Su gran legado fue contribuir a crear un pionero programa contra el suicidio en el País Vasco, una estrategia referente en toda la sanidad española. Al preguntarle si es consciente de a cuantísima gente le ha salvado la vida, ella se encoge de hombros. «No es mérito mío, fue un trabajo en equipo, de un grupo de personas muy vocacionales, extraordinarias, que fueron las que, en realidad, lo pusieron en marcha y que, estoy convencida, han ayudado a aliviar el sufrimiento de muchas personas», atina a decir.
-Si ahora mismo pudiera hacerse un hueco bajo la mesa del despacho de su abuelo, si la doctora pudiera hablar con aquella Ana de cuatro años, ¿qué le diría?
-Que me encanta que se haya metido allí debajo a observar.
«Hay que acabar con el estigma de la enfermedad mental»
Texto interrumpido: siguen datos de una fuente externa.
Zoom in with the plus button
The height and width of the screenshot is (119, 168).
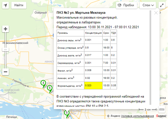click(x=6, y=29)
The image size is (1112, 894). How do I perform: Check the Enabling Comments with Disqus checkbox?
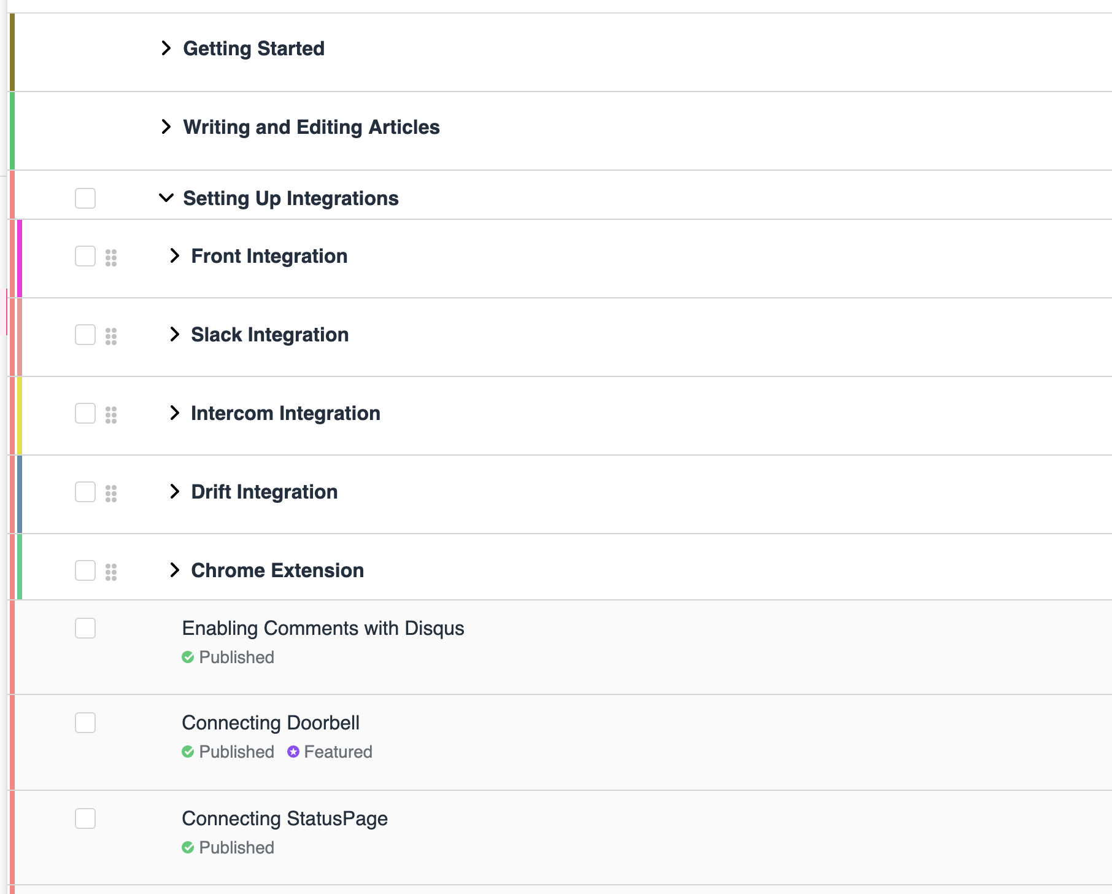85,628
Los efectos de la pandemia en la salud mental es uno de los asuntos que más preocupa a los expertos. En lo más inmediato, la doctora González Pinto cree que el reto fundamental que se avecina pasa por la prevención. «Hay que actuar en las escuelas y también dar claves de control de ansiedad para evitar enfermedades a la población adulta», destaca, al tiempo que se muestra convencida de que es preciso prestar una «atención rápida e intensiva a las enfermedades graves». «Eso exige acabar con el estigma para que se acuda a tratamiento», abunda. Y, visto lo visto, todavía queda camino por recorrer. ¿Qué sintió la doctora con aquel rebuzno del 'Vete al médico' que se escuchó en el Congreso cuando se debatía sobre las políticas de salud mental? «Aquello fue la muestra de que todavía quedan algunos 'tics', como pasa con el machismo».